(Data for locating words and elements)
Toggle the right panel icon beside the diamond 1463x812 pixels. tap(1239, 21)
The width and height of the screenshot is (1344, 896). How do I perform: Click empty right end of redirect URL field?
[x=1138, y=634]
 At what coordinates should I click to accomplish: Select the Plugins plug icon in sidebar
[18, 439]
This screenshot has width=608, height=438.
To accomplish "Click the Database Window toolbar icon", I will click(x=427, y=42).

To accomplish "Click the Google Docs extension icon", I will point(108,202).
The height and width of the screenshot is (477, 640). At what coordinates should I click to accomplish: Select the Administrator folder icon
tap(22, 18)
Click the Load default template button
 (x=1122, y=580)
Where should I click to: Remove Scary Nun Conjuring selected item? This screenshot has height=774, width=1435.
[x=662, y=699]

-- Exercise goal --
Gather each line of the listing in which the word "will" appears, and copy those lines unchanged.

-- Solution to the problem --
To accomplish "Click the Database Window toolbar icon", I will click(x=427, y=42).
To accomplish "Click the Google Docs extension icon", I will point(108,202).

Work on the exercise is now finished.